Conférence de Paris: l'Irak regrette l'absence de l'Iran

Paris - L'Irak regrette l'absence de l'Iran à la conférence internationale de Paris sur la lutte contre les jihadistes de l'Etat Islamique (EI), a déclaré lundi le ministre irakien des Affaires étrangères, Ibrahim al-Jaafari.

Nous avons insisté pour que l'Iran soit présent, cependant ce n'est pas nous qui prenions la décision. Nous regrettons l'absence de l'Iran à cette conférence, a-t-il dit à la presse.

Tous les pays sont concernés par le problème de Daesh (acronyme arabe de l'EI) et l'Iran est un pays voisin qui nous a apporté son appui à plusieurs reprises, a-t-il précisé.

L'Iran, grand absent de la conférence de Paris, juge illégitime une coalition internationale dont l'objectif réel reste selon lui de renverser le régime syrien.

Le camp occidental était partagé sur la présence de l'Iran à la conférence, alors que plusieurs pays sunnites voyaient aussi la participation de l'Iran d'un mauvais oeil.

Un peu plus tôt, le département d'Etat américain avait déclaré que les Etats-Unis ne se coordonneraient pas militairement avec l'Iran pour lutter contre l'EI, mais restaient ouverts à la poursuite d'une discussion diplomatique sur le sujet.

Le ministre britannique des Affaires étrangères Philip Hammond a lui estimé: Il a toujours été improbable que l'Iran devienne un membre à part entière de la coalition mais je crois que l'on peut continuer à espérer que l'Iran soutienne les grandes lignes de notre projet, et on peut s'attendre à ce que l'Iran se montre coopératif en ce qui concerne les plans de la coalition.

Le ministre irakien n'a pas voulu entrer dans les détails des discussions de la conférence, commentant: Nous n'avons pas abordé de détails ce matin. Les différentes parties ont toutes eu des réactions tout à fait positives par rapport à la situation actuelle et l'appui qu'elles vont donner à l'Irak.

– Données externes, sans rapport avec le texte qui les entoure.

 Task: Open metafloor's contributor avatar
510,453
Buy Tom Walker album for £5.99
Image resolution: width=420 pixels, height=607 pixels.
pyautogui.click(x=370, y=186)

Le ministre a fait de la reprise de Mossoul un objectif essentiel pour l'Irak. Grâce aux opérations armées que nous allons mener je pense qu'il ne sera pas très difficile d'y arriver. L'aboutissement ne sera pas prévu pour tout de suite mais à moyen terme je pense que nous allons réussir a libérer Mossoul, a-t-il dit.

A l'issue d'une réunion de trois heures lundi matin au ministère des Affaires étrangères à Paris, les participants (27 pays arabes et occidentaux, trois organisations internationales) ont répété que Daesh était une menace non seulement pour l'Irak mais aussi pour toute la communauté internationale.